══ 学習テキスト
介護保険施設やショートステイ(以下、施設)の居住費や食費(以下、居住費等)は、あくまで利用者と施設との契約によることから、施設ごとに自由に設定でき、基準費用額を上回ることも下回ることも可能です。
しかし、以下の様な理由から大半の施設では、基準費用額と同額に設定しています。
介護保険制度には、所得の低い要介護者が施設を利用する際、居住費等の負担を軽減する目的で、施設に対する「特定入所者介護サ−ビス費」という介護給付があります。
対象サービスは、指定介護福祉施設サービス(特養)・介護保健施設サービス(老健)・指定介護療養施設サービス(介護療養型医療施設)・地域密着型介護老人福祉施設入所者生活介護(地域密着型特養)・短期入所生活(療養)介護(ショートステイ)となります。
════
══ 保存データ
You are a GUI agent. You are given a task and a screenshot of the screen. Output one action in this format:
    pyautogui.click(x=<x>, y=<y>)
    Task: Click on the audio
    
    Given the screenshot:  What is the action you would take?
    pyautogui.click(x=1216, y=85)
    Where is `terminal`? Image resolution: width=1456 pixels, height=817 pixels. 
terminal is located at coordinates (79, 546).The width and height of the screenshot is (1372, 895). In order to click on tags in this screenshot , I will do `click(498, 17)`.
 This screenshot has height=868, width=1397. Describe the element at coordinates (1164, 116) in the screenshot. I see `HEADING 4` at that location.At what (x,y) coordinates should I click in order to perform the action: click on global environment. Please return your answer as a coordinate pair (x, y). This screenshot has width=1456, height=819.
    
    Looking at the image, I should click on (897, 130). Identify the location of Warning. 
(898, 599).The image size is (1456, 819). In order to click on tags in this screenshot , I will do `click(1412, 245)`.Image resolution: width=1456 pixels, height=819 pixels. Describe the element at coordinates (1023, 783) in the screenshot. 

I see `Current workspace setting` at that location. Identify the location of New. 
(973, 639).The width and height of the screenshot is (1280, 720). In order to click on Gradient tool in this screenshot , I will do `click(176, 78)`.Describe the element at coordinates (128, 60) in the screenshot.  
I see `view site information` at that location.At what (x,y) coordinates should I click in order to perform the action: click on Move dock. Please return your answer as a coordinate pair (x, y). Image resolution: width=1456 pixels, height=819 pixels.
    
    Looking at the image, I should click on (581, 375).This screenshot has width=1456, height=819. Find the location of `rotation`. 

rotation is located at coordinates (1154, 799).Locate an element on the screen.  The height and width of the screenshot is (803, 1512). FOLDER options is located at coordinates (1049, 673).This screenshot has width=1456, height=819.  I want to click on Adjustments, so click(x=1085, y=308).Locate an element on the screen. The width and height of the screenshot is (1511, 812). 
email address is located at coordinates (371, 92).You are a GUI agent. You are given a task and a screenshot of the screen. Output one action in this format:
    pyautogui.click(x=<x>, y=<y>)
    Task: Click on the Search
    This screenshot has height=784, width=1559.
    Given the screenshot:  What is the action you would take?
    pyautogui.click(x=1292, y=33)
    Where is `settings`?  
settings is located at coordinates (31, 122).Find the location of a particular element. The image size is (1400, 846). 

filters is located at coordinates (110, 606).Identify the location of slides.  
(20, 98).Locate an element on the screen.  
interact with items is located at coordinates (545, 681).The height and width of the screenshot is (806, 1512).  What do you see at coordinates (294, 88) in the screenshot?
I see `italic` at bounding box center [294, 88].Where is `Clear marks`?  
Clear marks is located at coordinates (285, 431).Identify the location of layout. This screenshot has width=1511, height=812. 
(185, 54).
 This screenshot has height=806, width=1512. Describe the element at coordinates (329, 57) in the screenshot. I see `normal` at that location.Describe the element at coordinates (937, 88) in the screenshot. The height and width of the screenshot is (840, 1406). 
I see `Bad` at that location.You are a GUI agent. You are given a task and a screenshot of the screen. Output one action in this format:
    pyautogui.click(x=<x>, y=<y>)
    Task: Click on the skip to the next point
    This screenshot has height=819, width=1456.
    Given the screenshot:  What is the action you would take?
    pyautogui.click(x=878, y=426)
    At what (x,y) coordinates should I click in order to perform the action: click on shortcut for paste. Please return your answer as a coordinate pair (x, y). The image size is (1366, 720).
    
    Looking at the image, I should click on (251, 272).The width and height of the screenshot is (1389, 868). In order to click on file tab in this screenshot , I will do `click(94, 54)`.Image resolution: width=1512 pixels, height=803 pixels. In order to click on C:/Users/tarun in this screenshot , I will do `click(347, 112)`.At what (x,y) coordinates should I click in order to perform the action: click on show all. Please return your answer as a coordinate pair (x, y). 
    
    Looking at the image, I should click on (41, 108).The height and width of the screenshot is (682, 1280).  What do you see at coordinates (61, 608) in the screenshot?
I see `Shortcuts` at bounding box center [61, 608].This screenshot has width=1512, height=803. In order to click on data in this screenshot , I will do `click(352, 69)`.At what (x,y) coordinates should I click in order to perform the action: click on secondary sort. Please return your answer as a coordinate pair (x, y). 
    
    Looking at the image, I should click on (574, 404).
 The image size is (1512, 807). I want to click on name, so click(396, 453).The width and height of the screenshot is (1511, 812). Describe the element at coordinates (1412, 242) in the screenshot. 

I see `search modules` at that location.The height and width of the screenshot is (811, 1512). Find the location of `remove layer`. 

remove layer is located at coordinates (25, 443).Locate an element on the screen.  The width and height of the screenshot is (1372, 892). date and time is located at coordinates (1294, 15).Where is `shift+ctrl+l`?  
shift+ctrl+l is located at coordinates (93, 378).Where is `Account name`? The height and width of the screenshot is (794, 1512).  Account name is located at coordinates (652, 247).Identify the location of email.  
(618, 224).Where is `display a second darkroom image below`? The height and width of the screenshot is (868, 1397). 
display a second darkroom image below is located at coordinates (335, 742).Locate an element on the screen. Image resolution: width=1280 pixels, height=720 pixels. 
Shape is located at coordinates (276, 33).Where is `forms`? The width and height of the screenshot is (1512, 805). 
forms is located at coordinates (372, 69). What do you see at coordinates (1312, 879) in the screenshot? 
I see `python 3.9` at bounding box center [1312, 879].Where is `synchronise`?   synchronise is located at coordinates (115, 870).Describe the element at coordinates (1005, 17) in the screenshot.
════
■ 課題 1 ■
居住費等についての文章のうち、「しかし、以下の様な理由から大半の施設では、基準費用額と同額に設定しています。」で始まり「ショートステイ)となります。」までの部分を、一字一句変えずに書き写してください。
■ 課題 2 ■
居住費等についての文章の最後の文に続けて、その先を書き継いでください。
資料は別の出典から取ったものです。

■ 解答欄 1 ■
しかし、以下の様な理由から大半の施設では、基準費用額と同額に設定しています。
介護保険制度には、所得の低い要介護者が施設を利用する際、居住費等の負担を軽減する目的で、施設に対する「特定入所者介護サ−ビス費」という介護給付があります。
対象サービスは、指定介護福祉施設サービス(特養)・介護保健施設サービス(老健)・指定介護療養施設サービス(介護療養型医療施設)・地域密着型介護老人福祉施設入所者生活介護(地域密着型特養)・短期入所生活(療養)介護(ショートステイ)となります。

■ 解答欄 2 ■
例えば、食事の提供に要する費用については、「基準費用額(1,380円)」と「利用者の所得に応じた負担の限度額」の差額が施設に支給されます。
給付の対象者は、所得に応じて3段階に区分され、1日の負担限度額が下記のとおり設定されています。
第1段階:老齢福祉受給者、生活保護受給者等 → 負担限度額:300円
第2段階:合計所得金額+課税年金収入額≦80万円(年額)→ 負担限度額:390円
第3段階:合計所得金額+課税年金収入額>80万円(年額)→ 負担限度額:650円
食費が1,380円(基準費用額と同額)で、第1段階の利用者である場合、1,380円‐300円(負担限度額)=1,080円が「特定入所者介護サ−ビス費」として介護保険により施設は「補足給付」を受けることができます。
しかし、基準費用額を超えた食費を設定し、利用者の負担が限度額を超える場合は、「特定入所者介護サ−ビス費」(補足給付)は支給されません。
そのため、利用者負担段階1〜3の利用者を受け入れる場合、ほとんどの施設が厚労省の定める「基準費用額」に設定しているのです。
また厚生労働省は、食費が「基準費用額」1,380円/日に満たない場合は、その金額を「基準費用額」とすると定めているため、基準費用額を下回る設定に問題はありません。